Fishes care for their young in a variety of ways. While some fishes are ‘transfer brooders’, which forget about their young after laying their eggs, others are ‘pelvic brooders’ and carry their eggs for long periods of time, allowing the embryos to develop and grow while protected by their parent. Ricefish have evolved a peculiar sticky structure that emerges from the genital pore and holds their eggs on the outside of the body. This ‘plug’ keeps eggs safe until hatching then deteriorates so that the fish can prepare for its next spawn. However, we know little about the anatomical changes in the reproductive system of fishes that have allowed some to carry their eggs, in contrast to those that just lay their eggs, or how the plug evolved in the first place. To understand how the plug forms, Alina Schüller from Museum Koenig, Germany, and an international team of colleagues documented the anatomy of a Oryzias eversi, an egg-carrying ricefish during the spawning period. They aimed to categorize which cell types are involved in plug formation and how the anatomy of these fish changes across time.

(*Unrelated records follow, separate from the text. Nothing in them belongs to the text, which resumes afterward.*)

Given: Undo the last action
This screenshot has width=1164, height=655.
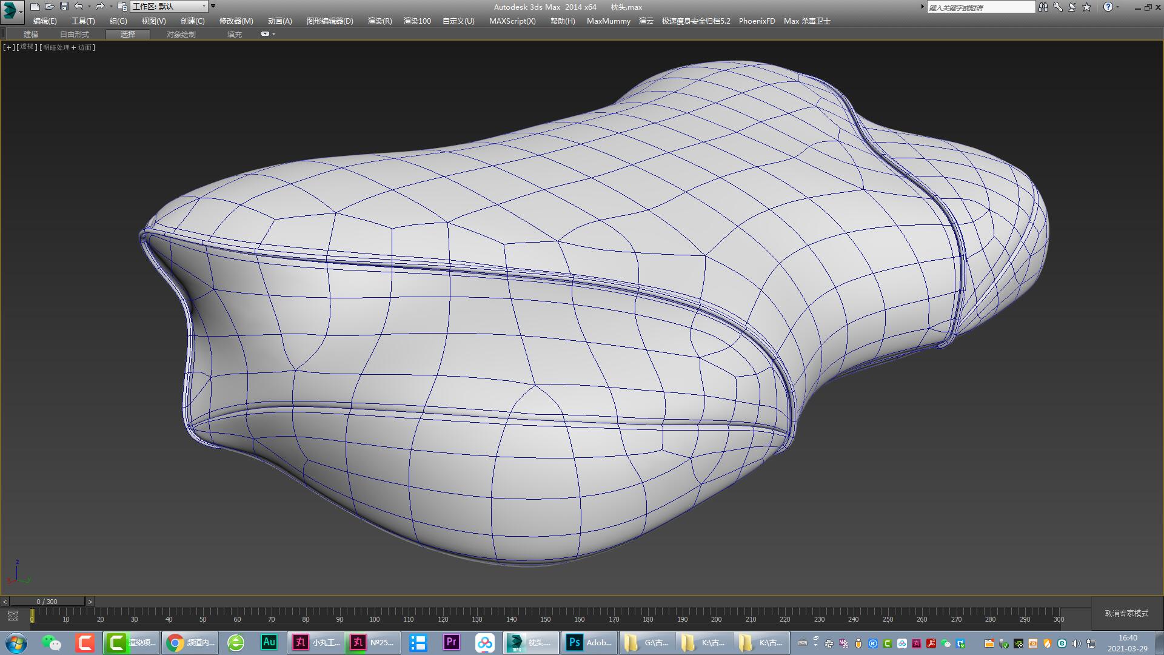Looking at the screenshot, I should coord(77,7).

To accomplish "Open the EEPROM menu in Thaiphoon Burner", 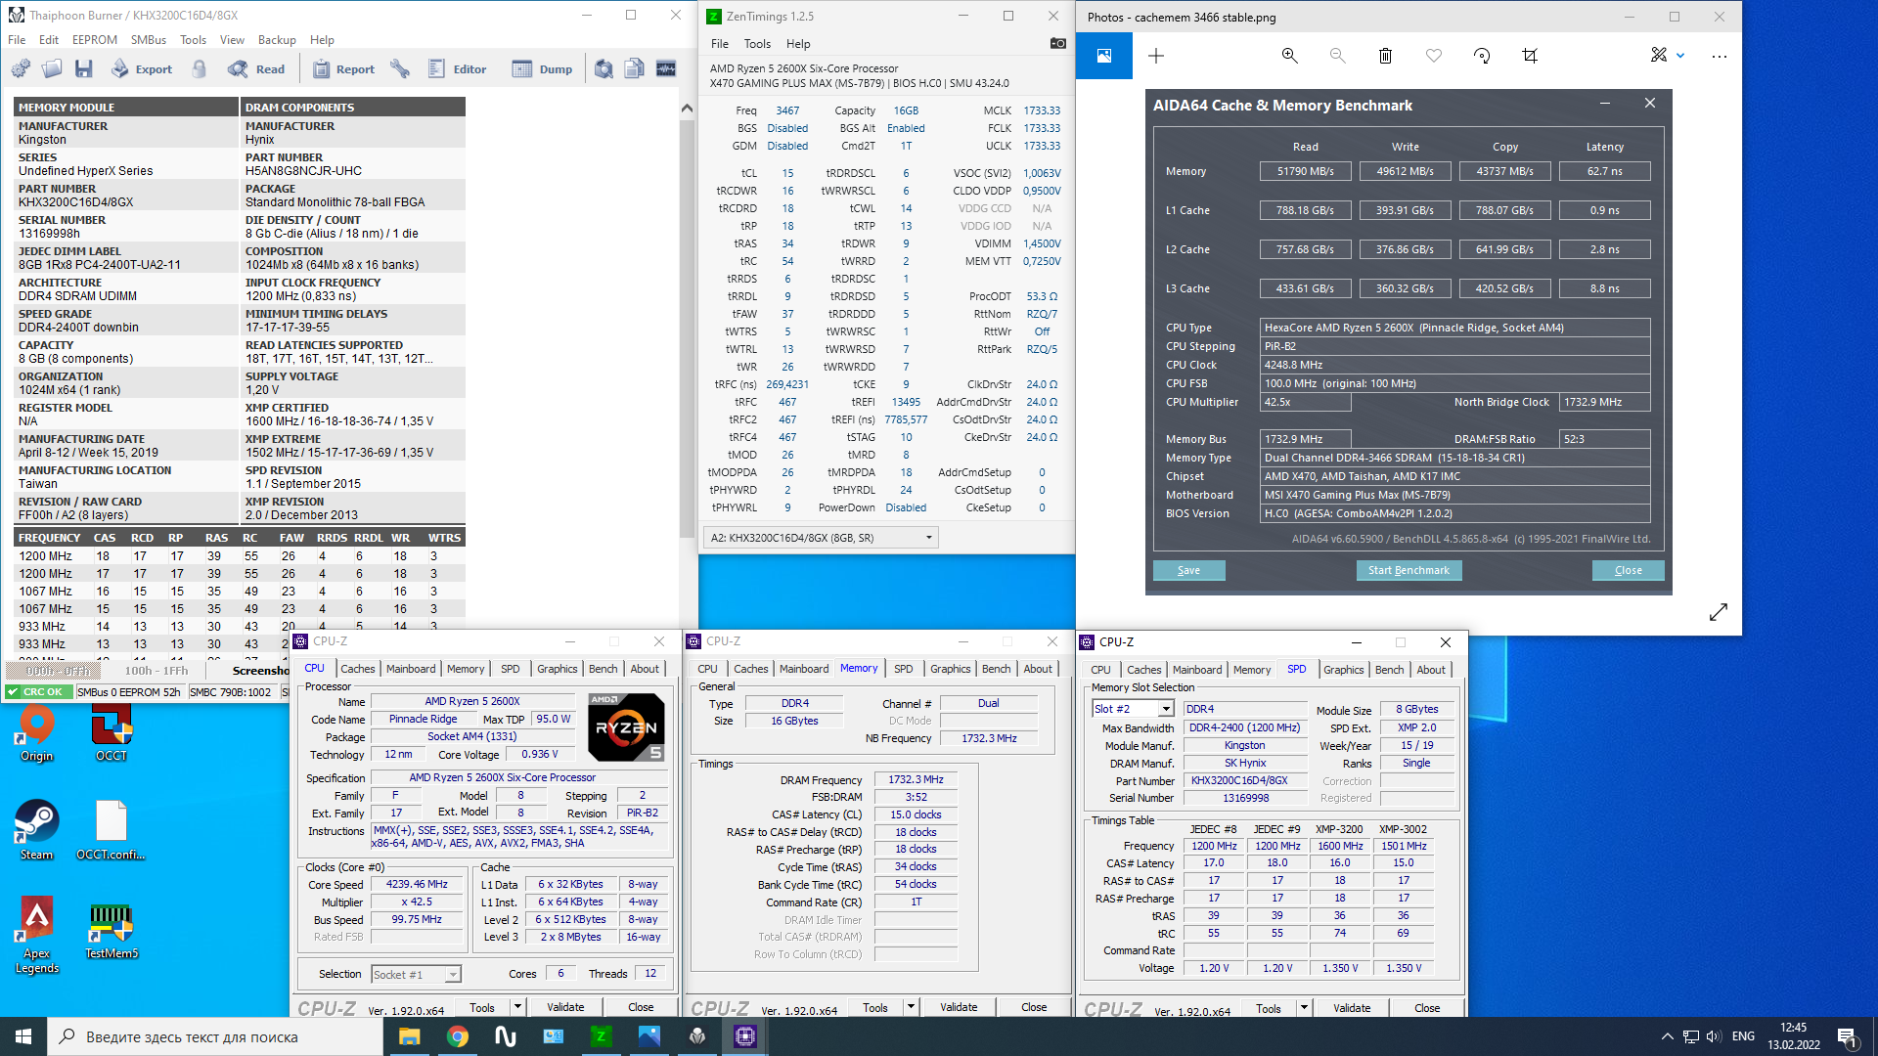I will tap(94, 40).

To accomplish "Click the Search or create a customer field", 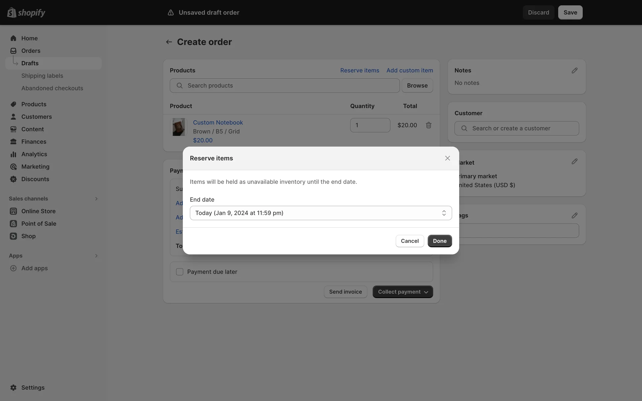I will point(516,128).
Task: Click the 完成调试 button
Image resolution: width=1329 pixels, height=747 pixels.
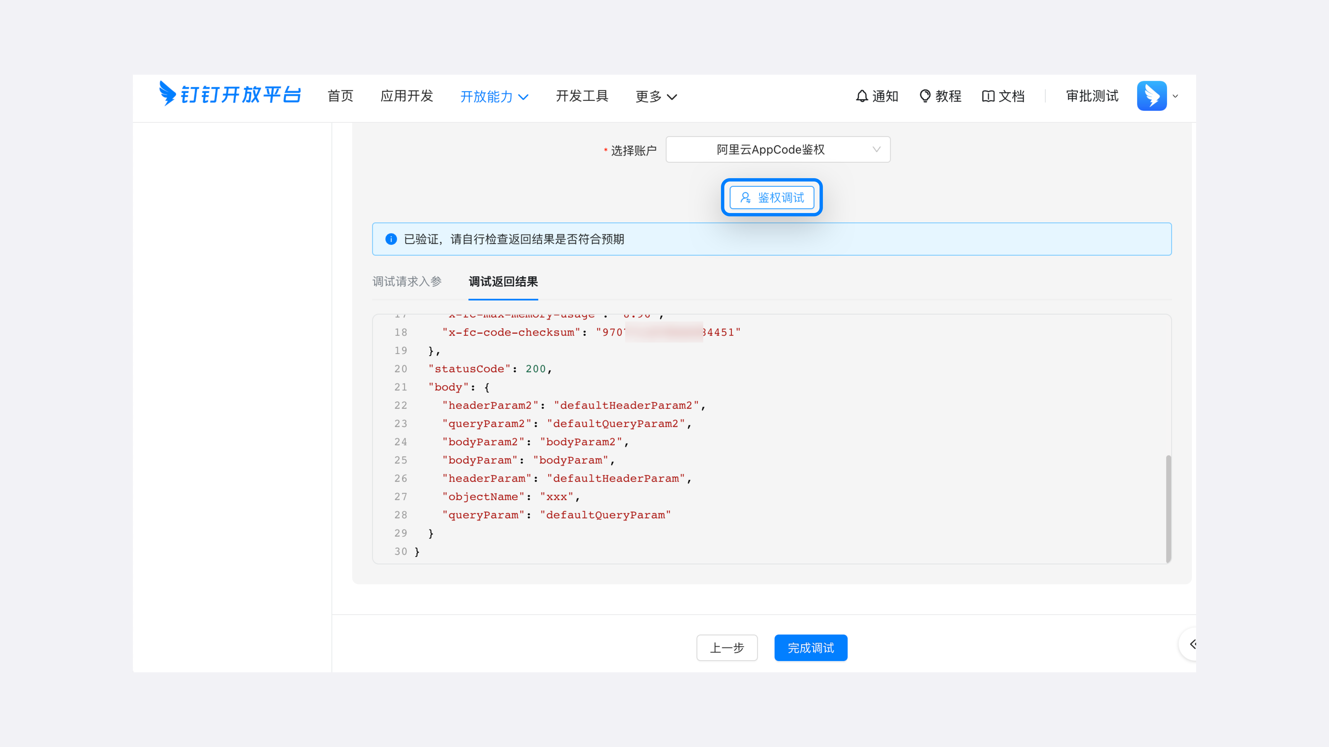Action: (x=811, y=648)

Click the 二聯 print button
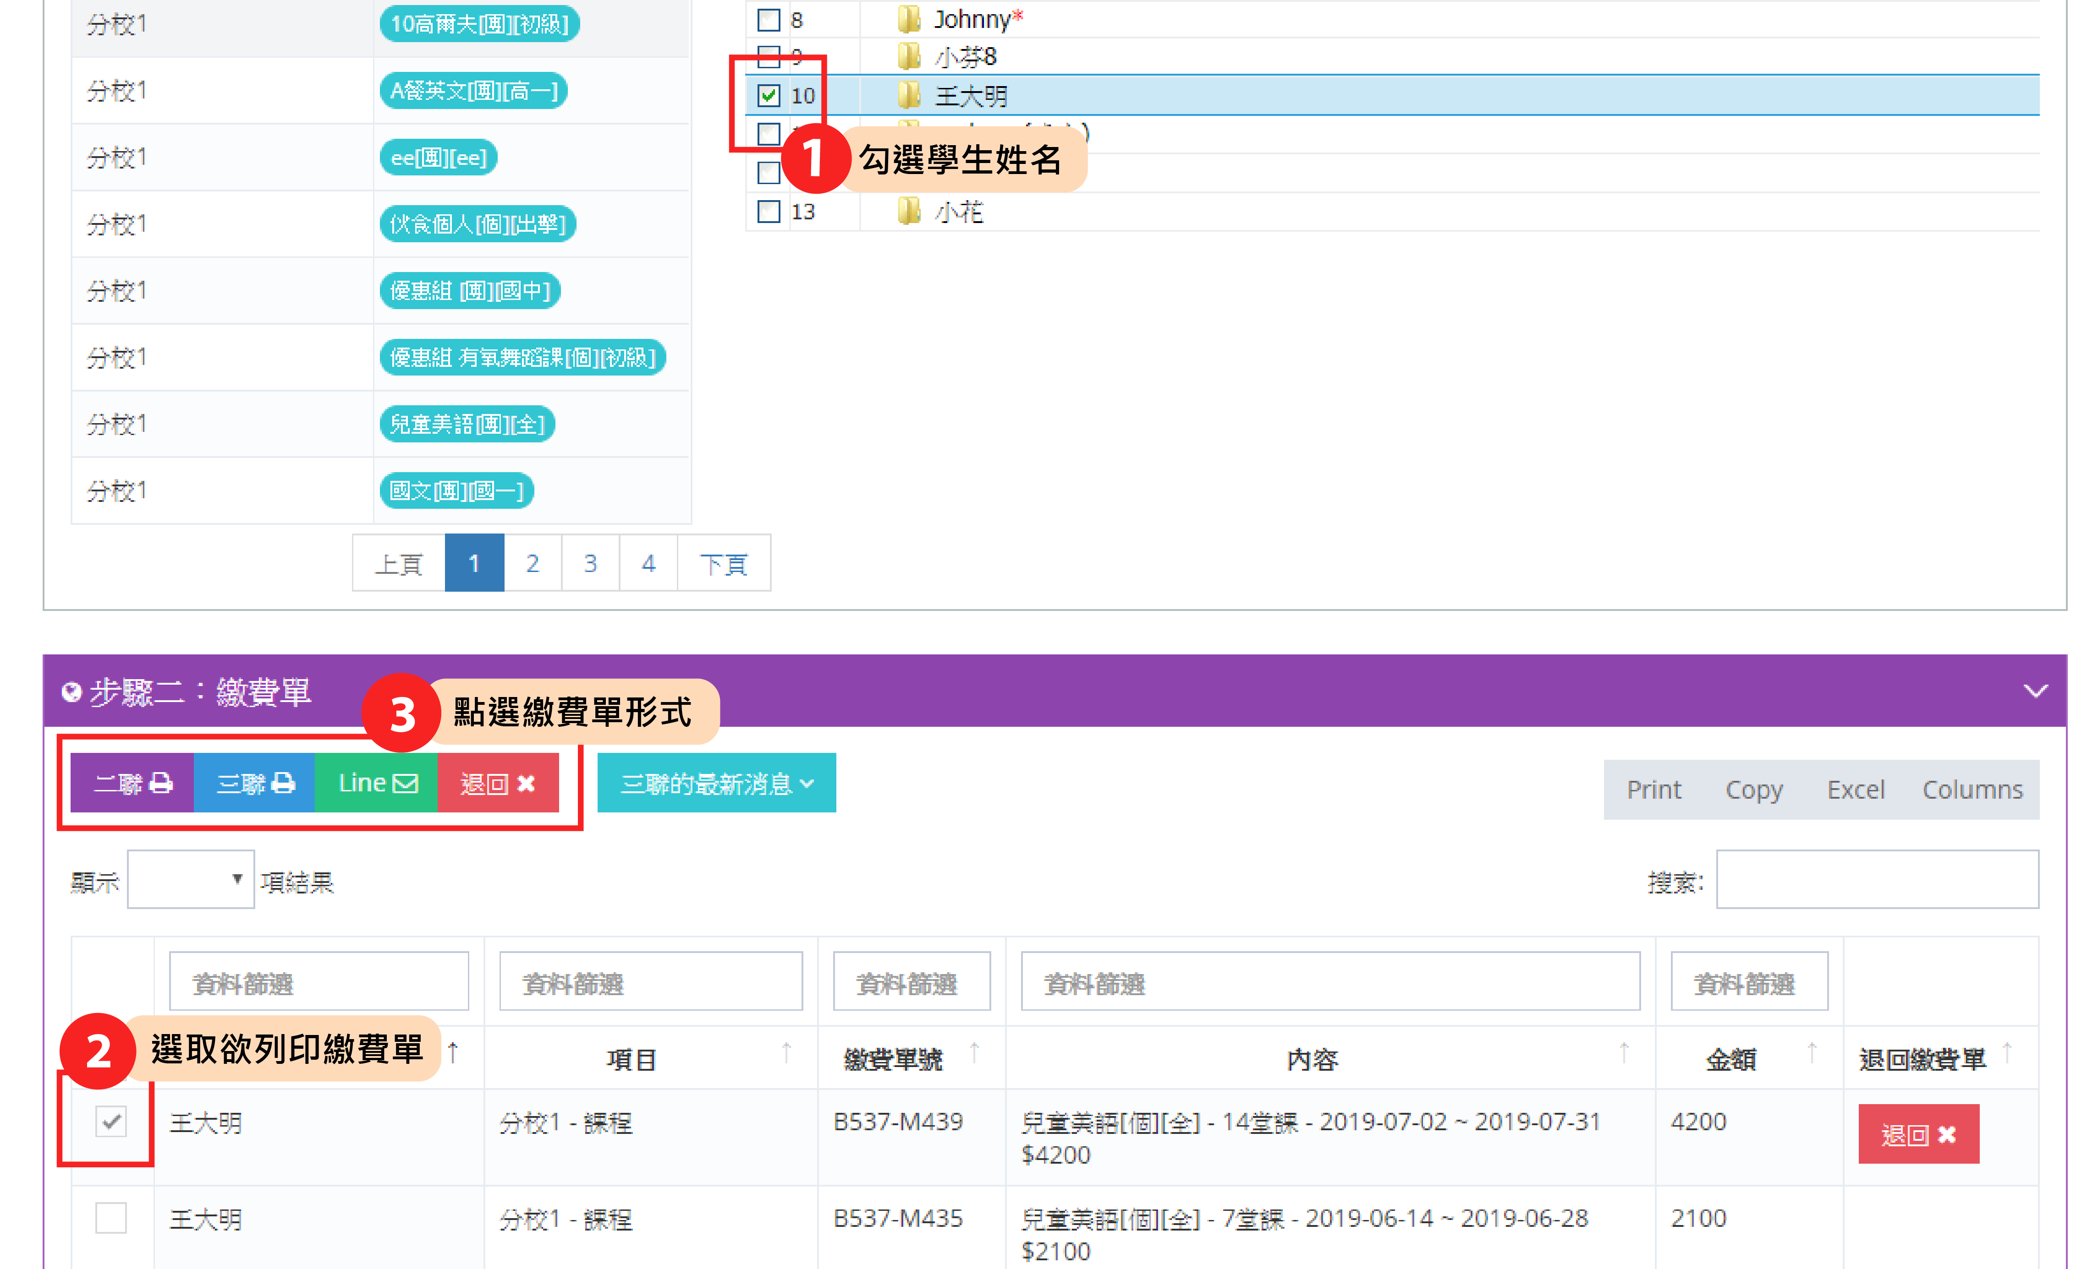point(132,783)
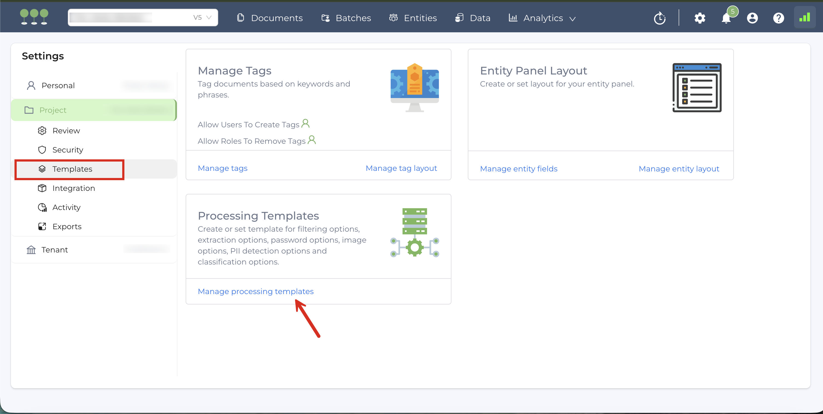Open the help question mark icon
This screenshot has width=823, height=414.
[x=778, y=18]
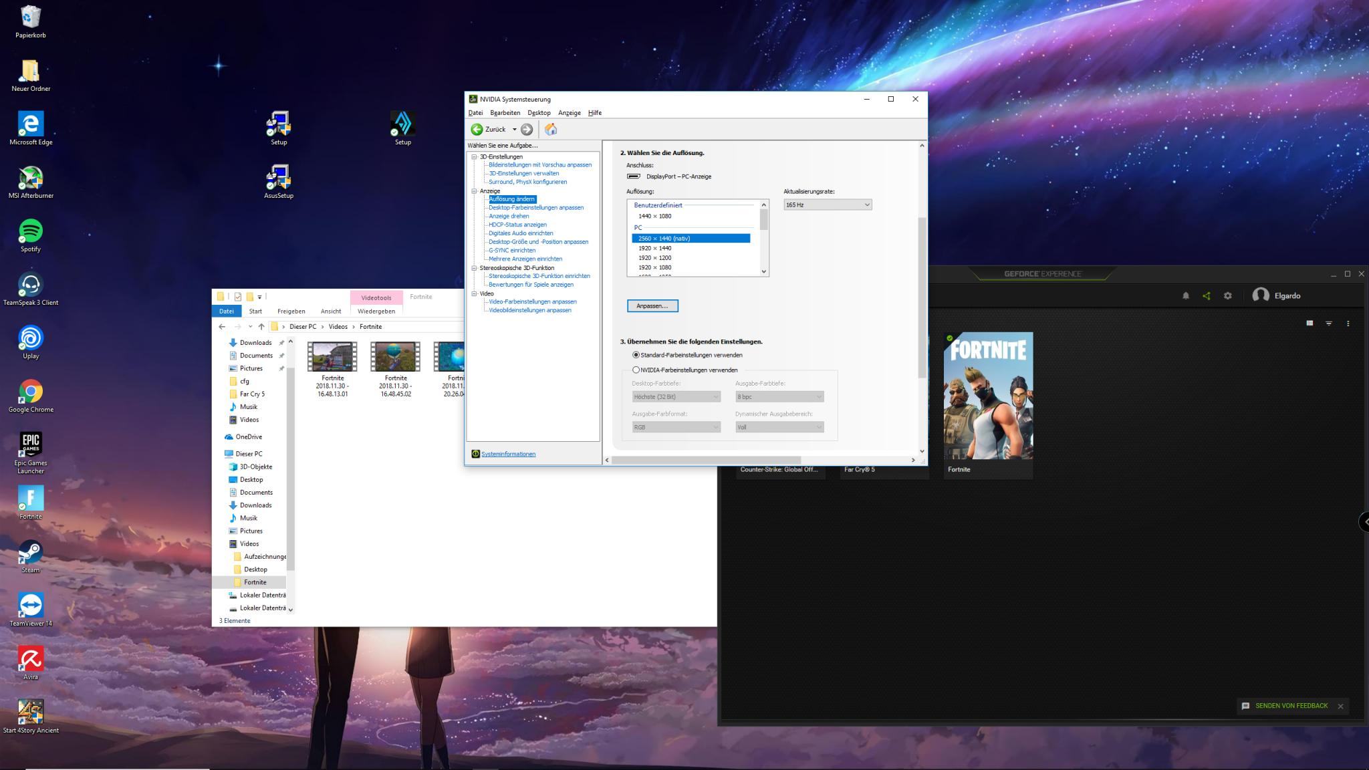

The researchers collected O. eversi females at various points in the spawning process and examined their reproductive tract and egg bundles attached to the plug using a microscope. They also CT scanned the abdomens of the ricefish on two occasions: in the late stages of the spawning cycle and after the eggs had hatched and left the mother. They compared the anatomy of these egg-carrying species with a close relative, Oryzias latipes, which doesn't carry its eggs.
The team discovered that the plug-like structure is made up of filaments anchored within the tube that delivers the eggs from the ovary to the outside world and the reproductive anatomy of the two ricefish species didn't differ much between the egg carriers and those that simply lay their eggs. However, the entire spawning process is much slower for egg-carrying species. While the egg-laying species can develop new eggs within the ovaries while spawning, the egg-carrying species cannot simultaneously form new eggs while still carrying the previous clutch. The plug also prevents the ovary from becoming infected by closing the tube that leads from the ovary to the outside world. Interestingly, the researchers found giant cells with multiple nuclei within the plug used to anchor the eggs of their mother. Even more intriguingly, humans also produce these specialised cells, called macrophages, when we pick up a splinter, or some other foreign body, and our skin swells and reddens as part of an inflammatory response, suggesting that formation of the plug may have evolved from an immune response.
Learning how some mechanisms in the body, such as immune responses, can change in their function for new uses, such as new reproductive strategies, can help us to better understand the origins and intricacies of these mechanisms. This knowledge can help scientists to establish the relationships between various species and how diverse animals such as fishes are, not only in their anatomy, but also in the ways that they live and reproduce.